Re: Postgres with pthread

From: Pavel Stehule <pavel(dot)stehule(at)gmail(dot)com>
To: Konstantin Knizhnik <k(dot)knizhnik(at)postgrespro(dot)ru>
Cc: PostgreSQL Hackers <pgsql-hackers(at)lists(dot)postgresql(dot)org>
Subject: Re: Postgres with pthread
Date: 2017-12-21 13:46:12
Message-ID: CAFj8pRB39Hyeu-1wohOzx6icH8+dS0dNdqc5Pi-JRYS=aj50Pw@mail.gmail.com
Views: Raw Message | Whole Thread | Download mbox | Resend email
Thread:
Lists: pgsql-hackers

2017-12-21 14:25 GMT+01:00 Konstantin Knizhnik <k(dot)knizhnik(at)postgrespro(dot)ru>:

> I continue experiments with my pthread prototype.
> Latest results are the following:
>
> 1. I have eliminated all (I hope) calls of non-reentrant functions
> (getopt, setlocale, setitimer, localtime, ...). So now parallel tests are
> passed.
>
> 2. I have implemented deallocation of top memory context (at thread exit)
> and cleanup of all opened file descriptors.
> I have to replace several place where malloc is used with top_malloc:
> allocation in top context.
>
> 3. Now my prototype is passing all regression tests now. But handling of
> errors is still far from completion.
>
> 4. I have performed experiments with replacing synchronization primitives
> used in Postgres with pthread analogues.
> Unfortunately it has almost now influence on performance.
>
> 5. Handling large number of connections.

SUPPLIED MATERIAL:
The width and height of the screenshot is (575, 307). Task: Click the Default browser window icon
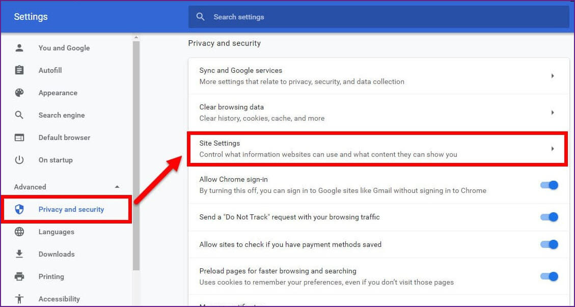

EXERCISE INSTRUCTIONS:
1. In the Postgres with pthread message, what replaced malloc in several places in the prototype?
2. Please extend the Postgres with pthread message, picking up right after its last line.

FINAL ANSWERS:
1. top_malloc, which allocates in the top memory context.

2.
> The maximal number of postgres connections is almost the same: 100k.
> But memory footprint in case of pthreads was significantly smaller: 18Gb
> vs 38Gb.
> And difference in performance was much higher: 60k TPS vs . 600k TPS.
> Compare it with performance for 10k clients: 1300k TPS.
> It is read-only pgbench -S test with 1000 connections.
> As far as pgbench doesn't allow to specify more than 1000 clients, I
> spawned several instances of pgbench.
>
> Why handling large number of connections is important?
> It allows applications to access postgres directly, not using pgbouncer or
> any other external connection pooling tool.
> In this case an application can use prepared statements which can reduce
> speed of simple queries almost twice.
>

What I know MySQL has not good experience with high number of threads - and
there is thread pool in enterprise (and now in Mariadb0 versions.

Regards

Pavel

> Unfortunately Postgres sessions are not lightweight. Each backend
> maintains its private catalog and relation caches, prepared statement
> cache,...
> For real database size of this caches in memory will be several megabytes
> and warming this caches can take significant amount of time.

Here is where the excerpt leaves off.